Knapp 1,2 Prozent der Bevölkerung in Deutschland besitzen einen Doktortitel. Das zeigt eine Auswertung des Mikrozensus aus dem Jahr 2019, nach der rund 862.000 Personen in der Bundesrepublik promoviert sind. Im Vergleich dazu lag der Anteil 2011 bei 1,1 Prozent – die Zahl steigt also langsam, bleibt aber insgesamt stabil.
Ein Doktortitel gilt weiterhin als besondere akademische Leistung, die vor allem in den Naturwissenschaften, der Medizin und den Geisteswissenschaften angestrebt wird. Während an einigen Universitäten die Promotionszahlen leicht ansteigen, bleibt die Gesamtquote niedrig – was auch daran liegt, dass eine Promotion zeitintensiv ist und oft mit Unsicherheiten im wissenschaftlichen Karriereweg verbunden.
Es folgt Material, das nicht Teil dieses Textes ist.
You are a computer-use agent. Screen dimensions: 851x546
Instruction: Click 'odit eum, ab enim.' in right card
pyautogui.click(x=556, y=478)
Interessant ist zudem, dass der Anteil je nach Bundesland variiert. In Regionen mit vielen Universitäten und Forschungseinrichtungen wie Bayern, Baden-Württemberg oder Berlin ist die Dichte an Promovierten etwas höher. Auch zwischen den Geschlechtern gibt es Unterschiede: Der Frauenanteil unter den Doktoranden hat in den letzten Jahren zugenommen, ist aber noch nicht auf dem Niveau der Männer.
Trotz des Anstiegs bleibt die Promotion in Deutschland ein seltener Abschluss. Die große Mehrheit der Hochschulabsolventen promoviert nicht – viele nutzen ihre Qualifikationen stattdessen in der Wirtschaft, im öffentlichen Dienst oder in technischen Berufen. Der Doktortitel bleibt damit ein Zeichen besonderer Fachkenntnis, ist aber kein Massenphänomen.